» SOURCE MATERIAL:
————
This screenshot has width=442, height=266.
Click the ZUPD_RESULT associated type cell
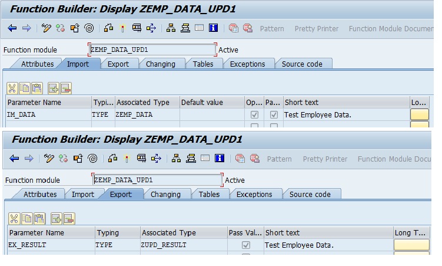pos(182,245)
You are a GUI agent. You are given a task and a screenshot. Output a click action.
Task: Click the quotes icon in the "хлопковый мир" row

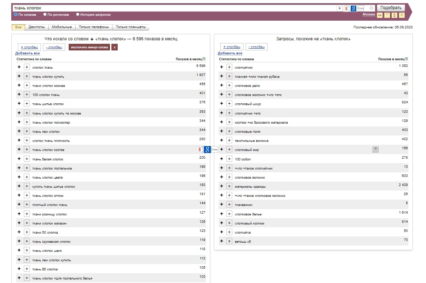pyautogui.click(x=375, y=150)
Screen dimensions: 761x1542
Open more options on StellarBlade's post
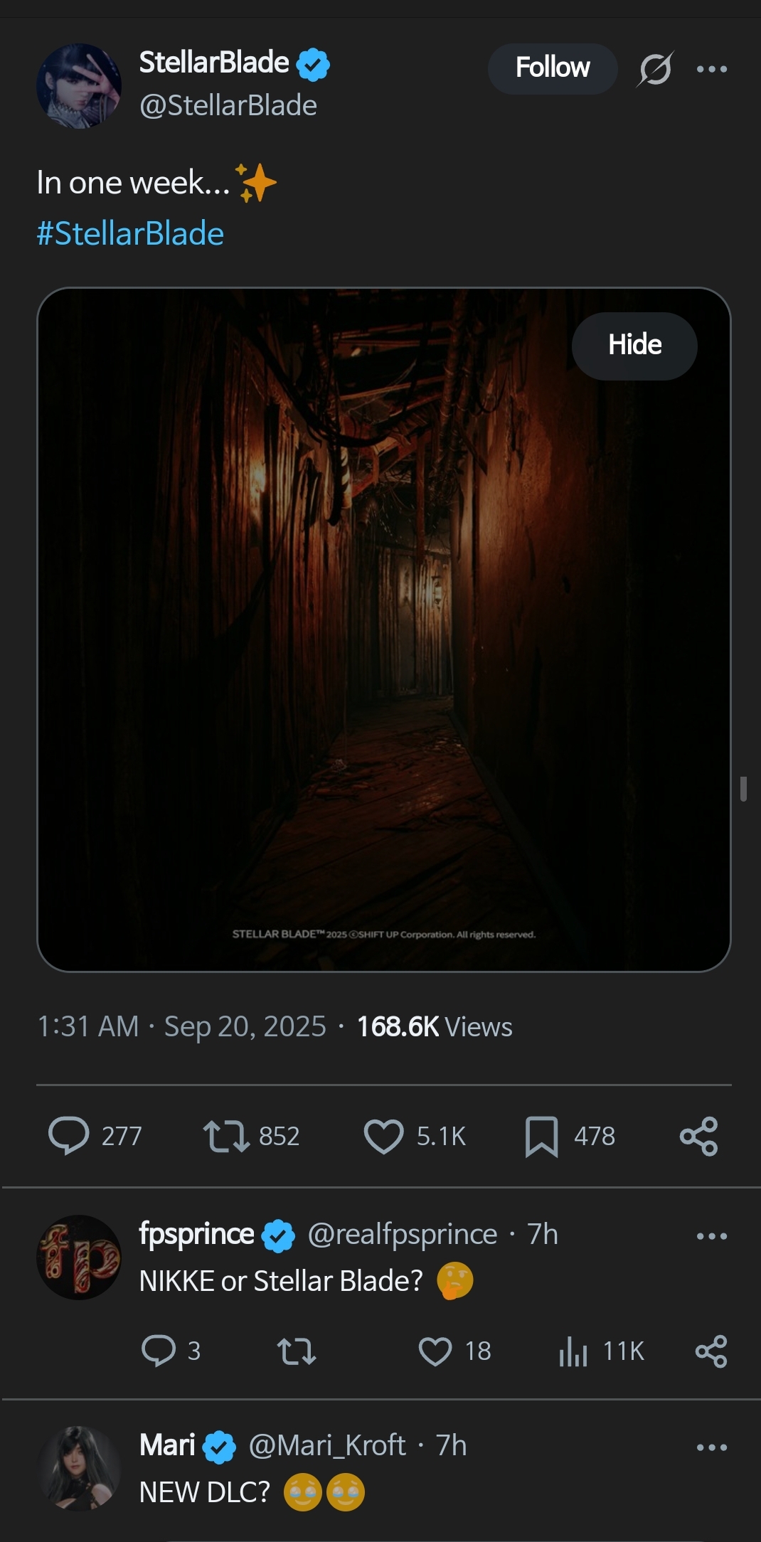(712, 69)
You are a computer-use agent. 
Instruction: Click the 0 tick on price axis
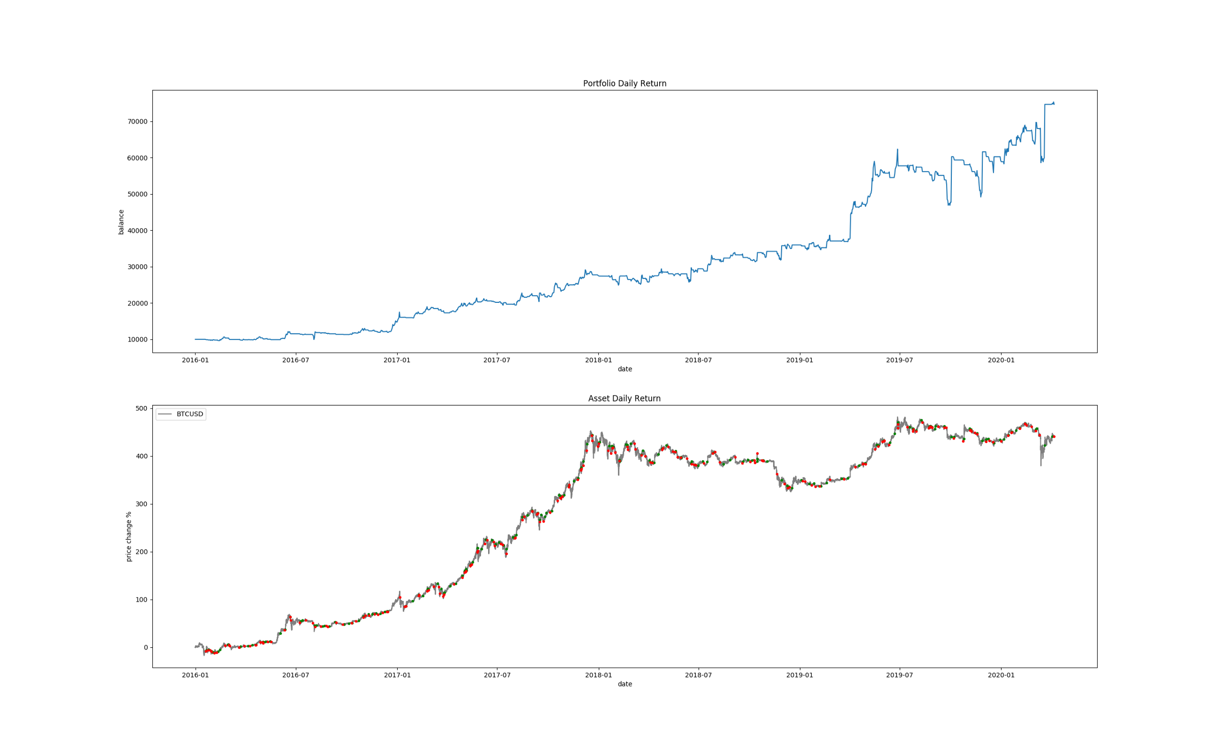pyautogui.click(x=146, y=647)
————
Rewrite the lines above, replacing every "screenshot" with "screen capture" and leaving everything else unchanged. Leave the pictures out.

» RESULT:
This screen capture has width=442, height=266.
Click the ZUPD_RESULT associated type cell
pos(182,245)
You are a GUI agent. You are given a task and a screen capture. Output a click action.
Task: Click the quotes icon in the "хлопковый мир" row

pyautogui.click(x=375, y=150)
Screen dimensions: 761x1542
Open more options on StellarBlade's post
(712, 69)
You are a computer-use agent. 
Instruction: Click the 0 tick on price axis
pyautogui.click(x=146, y=647)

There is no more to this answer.